How do you know what it's storing? I certainly don't, but I know what the security researchers have found that proved it was storing copyrighted material and real people's private info or PII.

[–] stephen01king@lemmy.zip -1 points 11 months ago (1 children)

You being able to spit people's name and personal details doesn't mean you are keeping a database of those details in your brain. It's all just neurons and the connection between them that can be triggered to extract those details out.

LLMs also attempt to mimic this method of not storing direct information, but tweaking parameters to 'learn' the information. Inside LLMs are just a bunch of parameters that if not well-designed, can be made to spit out what they have learnt.
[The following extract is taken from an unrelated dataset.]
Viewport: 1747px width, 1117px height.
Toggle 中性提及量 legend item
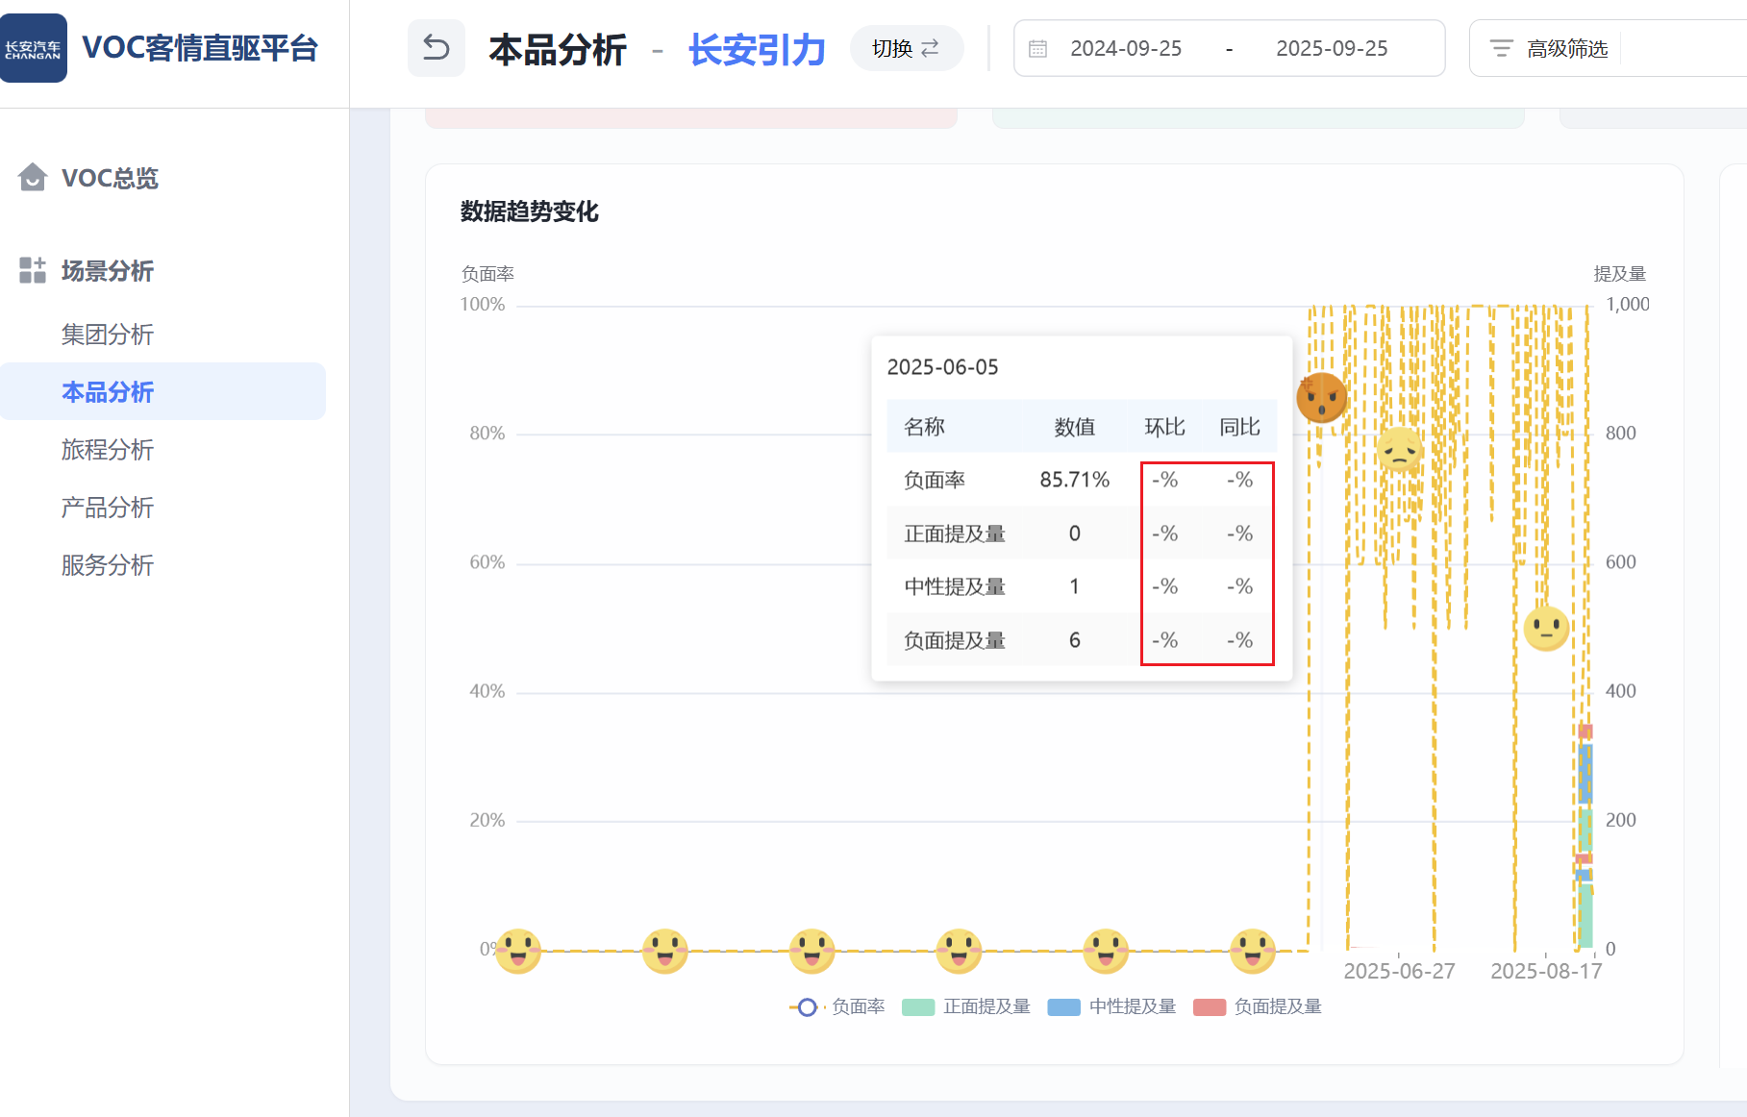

That doesn't mean they store those information as is.

[–] RaoulDook@lemmy.world 1 points 11 months ago (1 children)

That's what they tell you about it I'm sure, but what proof do you have?

[–] stephen01king@lemmy.zip 1 points 11 months ago (1 children)

It's not just what they tell you. There are plenty of publicly accessible LLM models. Go and download them and open the files up. Surely if they are storing these things as complete data, you can easily find them by poking around the files instead of having to make then spit it out.

[–] RaoulDook@lemmy.world 1 points 11 months ago

I'm aware of the availability of them, I've looked into building a private install of GPT4All. Even though we can look into those files directly, it doesn't prove that the large "AI" systems run by the mega-corps are not storing copyrighted data. The only thing that could prove that is a complete audit of all the data storage that their "AI" systems have access to.

This will likely play out in the courts due to the numerous lawsuits in process from artists suing over their work being stolen. Legal discovery could compel that kind of data audit.